To the same effect is
Ludlow v. Simond. [
Footnote 3] There is no more learned and
elaborate case upon the subject.
The leading English case is
Lord Arlington v. Merricke.
[
Footnote 4]
These authorities are conclusive of the case before us. It is
needless to analyze and discuss them. Others, without number,
maintaining the same principle, might be referred to. Many of those
most apposite to this case are cited in the argument of the counsel
for the defendants in error. The rules of the common law upon the
subject are as old as the Year Books. Those rules were doubtless
borrowed from the earlier Roman jurisprudence, known as the civil
law. They obtain throughout the states of our Union. The
adjudications everywhere are in substantial harmony.
The question here was not as to the law in the abstract, but as
to its application to the facts of the case.
A careful examination has satisfied us that the learned judge
upon the trial below instructed the jury correctly.
Judgment affirmed.
MR. JUSTICE BRADLEY (with whom concurred JUSTICES CLIFFORD,
DAVIS, and STRONG), dissenting:
I dissent from the opinion of the court in this case. It seems
to me that it has a tendency to cast every burden on
Page 88 U. S. 658
the government and to unduly relieve the sureties of the
distiller from responsibility for his acts. By the sixth section of
the Act of July 20, 1868, every person intending to be engaged in
the business of a distiller is to give notice in writing to the
assessor of the district within which such business is to be
carried on, stating his name and place of residence, and the place
where said business is to be carried on; and if in a city, the
residence and place of business is to be indicated by the name and
number of the street. He is then, by the seventh section, to
execute a bond with at least two sureties, to be approved by the
assessor. Such a notice and such a bond were given in this case.

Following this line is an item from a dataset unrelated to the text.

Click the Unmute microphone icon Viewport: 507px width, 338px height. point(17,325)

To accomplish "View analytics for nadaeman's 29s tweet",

The bond recited, in the preamble to the condition, the fact that
the distiller intended to be engaged in the business of a distiller
within the second collection district of the State of Maryland,
to-wit, at the corner of Hudson Street and East Avenue, situate in
the town of Canton, County of Baltimore. Then followed the terms of
the condition, namely, that the distiller should in all respects
faithfully comply with all the provisions of law &c., and not
suffer the lot on which the distillery stood to be encumbered
&c. Now the sureties contend that if the distillery is actually
established on a different lot from that suggested in the recital,
though only across the street, or even the adjoining lot on the
same side, they are not bound. It seems to me that it is for them,
and not for the government, to see that the distiller pursues his
business on the lot which he gives notice to the assessor that he
will use for that purpose. They are the guarantors of his conduct
to the government, and not the government to them. If, after
starting his distillery, he changes its location, or after giving
notice of the location he changes his mind and commences business
on another lot, the sureties ought to be bound for the regularity
of his conduct. If he should not carry on business in the
designated district, but in a different one, subject to the
jurisdiction of another assessor, to whom the bond was not given,
the result might be different. But if he establishes it in the same
district, the sureties ought to be liable. The condition is not
that
Page 88 U. S. 659
he shall comply with the law only on that particular lot. That
can only be claimed as an inference of law. But does such an
inference arise in this case? The fact that the distiller intended
to pursue his business on that lot is mentioned, it is true, in
accordance with his notice. But this is no part of the substance of
the condition; the substance is that he was going to engage in the
business of a distiller in that district, and the sureties
guaranteed his compliance with the law. Where a sheriff or marshal
is elected or appointed for a particular term, a bond given for the
faithful discharge of his duties relates by implication of law to
that term alone; and the sureties are not bound for a subsequent
term in case of his re-election or reappointment. This is so,
whether the condition recites the term of office for which the
appointment was made or not. This is the reasonable inference from
the whole transaction. But, in the case under consideration, the
implication of law and the reasonable inference is that the
sureties are bound for the conduct of their principal, though he
should change the location of his distillery to any other place
within the district. Otherwise the government is liable to be
subjected to great frauds. It is the duty of the sureties, rather
than that of the government officials, to see that no change is
made without the distiller's pursuing the formalities required by
the law. If it is made without those formalities, there would be
stronger reason for holding that fact of itself as constituting a
violation of the bond, than for holding that it discharges the
sureties from all obligation whatever.
[
Footnote 1]
Ch. 186, 15 Stat. at Large 125.
[
Footnote 2]
22 U. S. 9
Wheat. 703.
[
Footnote 3]
2 Caine's Cases 1.
[
Footnote 4]
2 Saunders 402.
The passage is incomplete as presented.